-- What you need to do --
Exclude the images and transcribe the entries below precisely.
──────── Available data
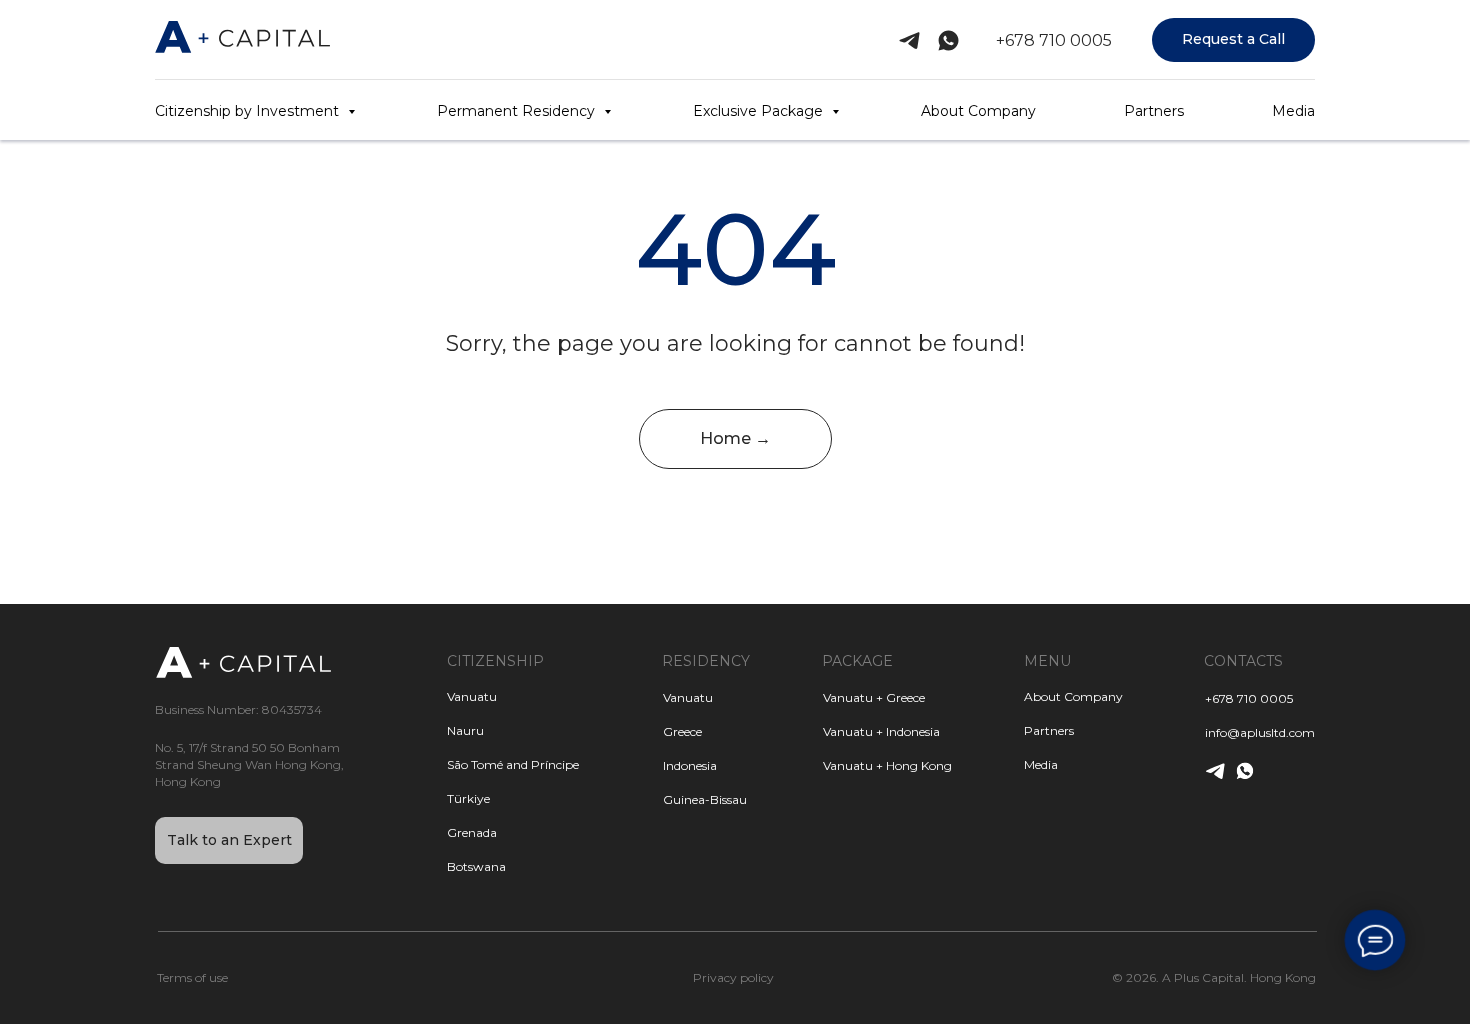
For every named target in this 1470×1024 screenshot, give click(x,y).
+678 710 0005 (1054, 40)
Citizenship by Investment (249, 111)
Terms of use (192, 977)
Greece (682, 731)
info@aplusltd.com (1260, 732)
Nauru (465, 730)
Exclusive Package (760, 111)
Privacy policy (733, 977)
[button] (1233, 40)
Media (1293, 111)
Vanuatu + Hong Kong (887, 765)
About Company (978, 111)
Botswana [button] (476, 866)
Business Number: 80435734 (238, 709)
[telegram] (909, 40)
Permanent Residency (518, 111)
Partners (1154, 111)
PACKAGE (857, 661)
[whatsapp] (948, 40)
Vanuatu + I (856, 731)
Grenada (472, 832)
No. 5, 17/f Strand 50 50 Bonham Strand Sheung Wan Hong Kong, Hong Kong (249, 764)
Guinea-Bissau (705, 799)
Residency (706, 661)
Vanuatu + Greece (874, 697)
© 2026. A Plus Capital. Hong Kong (1214, 977)
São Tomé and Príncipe (513, 764)
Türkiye (468, 798)
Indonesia (690, 765)
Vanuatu (688, 697)
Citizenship (495, 661)
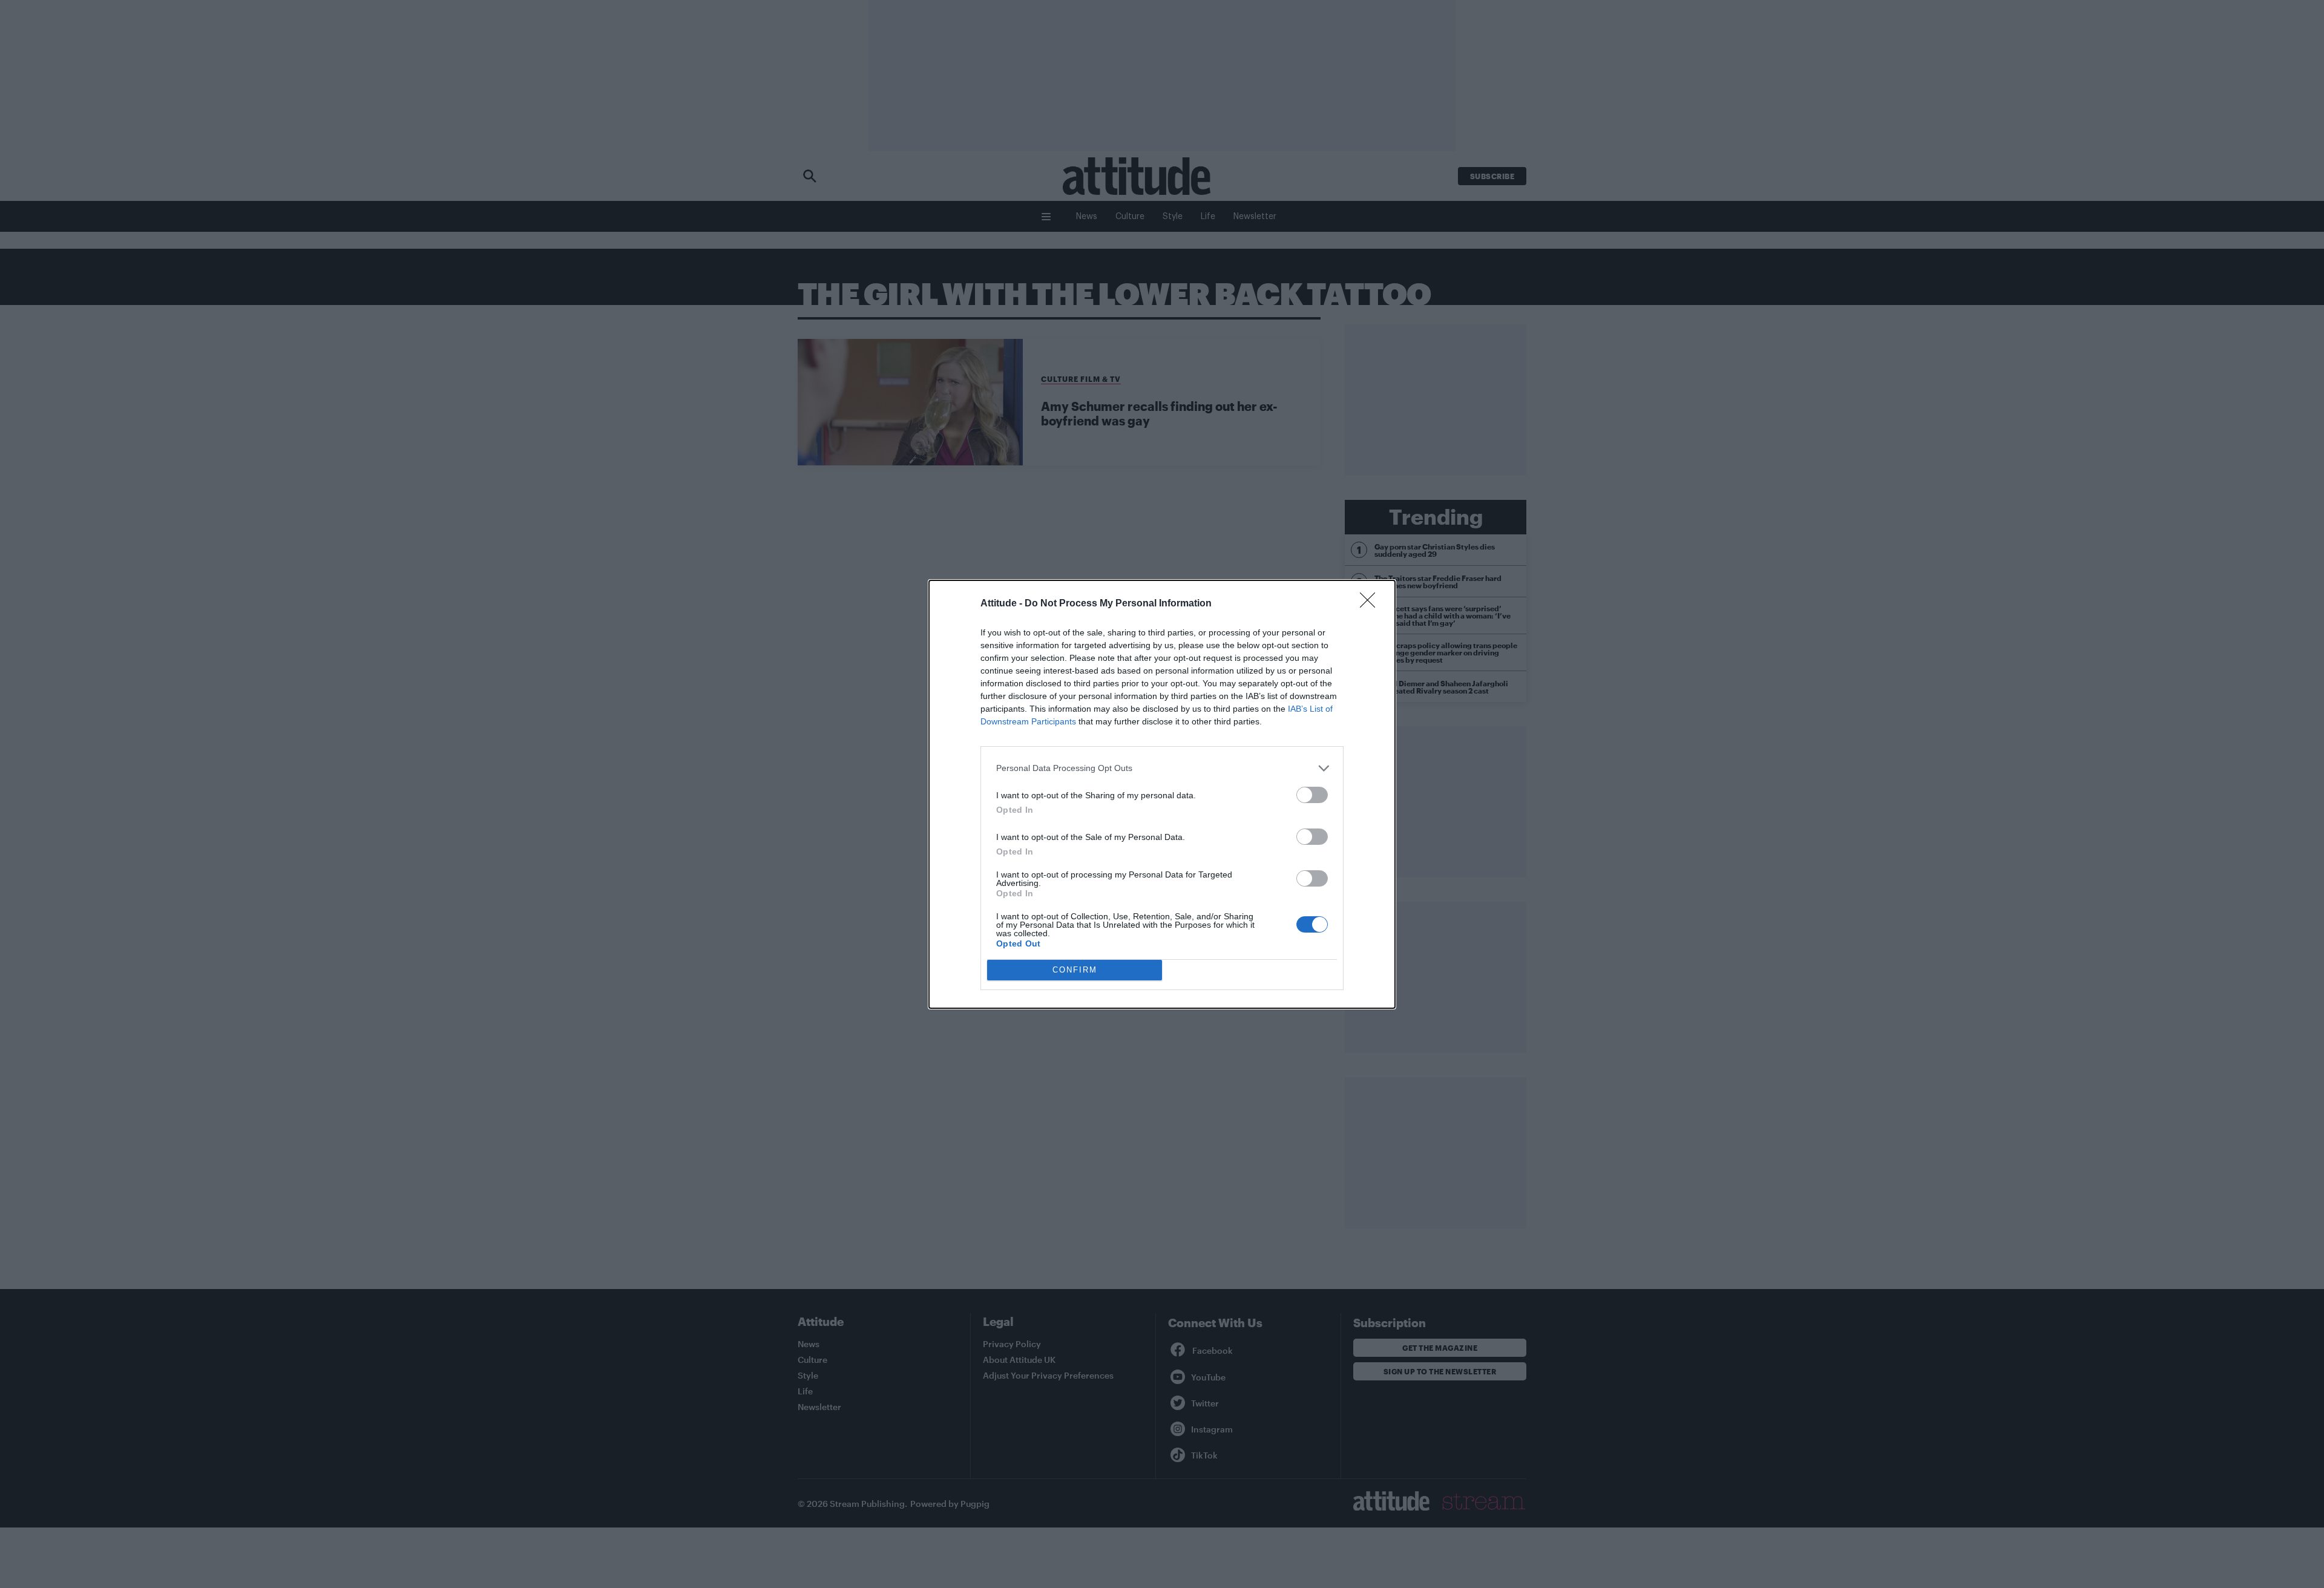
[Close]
────────────────
-- Task solution --
For every named target in this 1470×1024 screenshot, give click(x,y).
+678 710 0005 (1054, 40)
Citizenship by Investment (249, 111)
Terms of use (192, 977)
Greece (682, 731)
info@aplusltd.com (1260, 732)
Nauru (465, 730)
Exclusive Package (760, 111)
Privacy policy (733, 977)
[button] (1233, 40)
Media (1293, 111)
Vanuatu + Hong Kong (887, 765)
About Company (978, 111)
Botswana [button] (476, 866)
Business Number: 80435734 (238, 709)
[telegram] (909, 40)
Permanent Residency (518, 111)
Partners (1154, 111)
PACKAGE (857, 661)
[whatsapp] (948, 40)
Vanuatu + I (856, 731)
Grenada (472, 832)
No. 5, 17/f Strand 50 50 Bonham Strand Sheung Wan Hong Kong, Hong Kong (249, 764)
Guinea-Bissau (705, 799)
Residency (706, 661)
Vanuatu + Greece (874, 697)
© 2026. A Plus Capital. Hong Kong (1214, 977)
São Tomé and Príncipe (513, 764)
Türkiye (468, 798)
Indonesia (690, 765)
Vanuatu (688, 697)
Citizenship (495, 661)
[Close]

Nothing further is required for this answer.